Remember, the risk mitigation plan is not complete until the project is. It must be reviewed and updated on a regular basis to ensure that any changes in the project status are reflected in the risk mitigation plan. When presenting potential risks to the project leadership and sponsor, it’s incredibly valuable to be able to show that there is a thoughtful risk mitigation approach in place.
Allocate the Proper Non-Monetary Resources
For a project to succeed, team members and stakeholders must be given the time needed to work on it.
Higher Ed IT project teams are often expected to work magic, providing value to stakeholders without the budget to support them effectively.
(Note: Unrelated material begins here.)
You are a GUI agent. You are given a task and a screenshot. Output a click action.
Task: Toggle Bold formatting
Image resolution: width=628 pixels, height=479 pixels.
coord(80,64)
A well-managed budget may be an obvious requirement for project success, but Kubilus explains that while “providing team members with the resources they will need to undertake the project” is key, not all resources are necessarily monetary. For a project to succeed, team members and stakeholders must be given the time needed to work on it. “This is extremely important for faculty and staff stakeholders, who will find it difficult to juggle project duties with everyday teaching or office responsibilities,” Kubilus writes. Ensuring everyone commits time to the project isn’t always enough, however; managing everyone’s time properly and providing team leadership enough time with stakeholders is also vital.
Finishing your project on schedule may be daunting, but there are strategies to prepare for potential conflicts. Set a realistic deadline from the get-go and ensure that everyone is on the same page about when the project is expected to be completed. Allocating a significant buffer time to the project deadline upfront will ensure that your team has the wiggle room to deal with inevitable bumps in the road. If the project runs into trouble and has a non-negotiable deadline, then management must be willing to either decrease the scope or increase the staff on the project.
Clearly Define Roles & Processes
One of the most overlooked portions of project planning is the documentation of team roles and processes. This should be part of the project management plan. “Project management plan?” you may ask. “Isn’t that the same as the project plan?” No, it isn’t. The project plan is a schedule with tasks, assignments, and durations, while the project management plan is just that. It’s a description of the agreed responsibilities that each team member has and what project management processes will be put in place. For example, will you have daily stand-up meetings? What issue tracking tool will be used? How and who will communicate to team leadership and how often? Who is responsible for the final technical decisions? As Couto explains, “almost every time that a project manager of a project of significant size does not create a project management plan, they regret it.” Require your project managers to document roles and processes at the outset of the project and you will save yourself a lot of headaches.
The real defining qualities between a successful project and a failure is not how many bumps there are in the road, but rather how a project team prepares for and responds to issues as they come up. Keeping these often overlooked tips in mind is a great way to increase your chances of project success.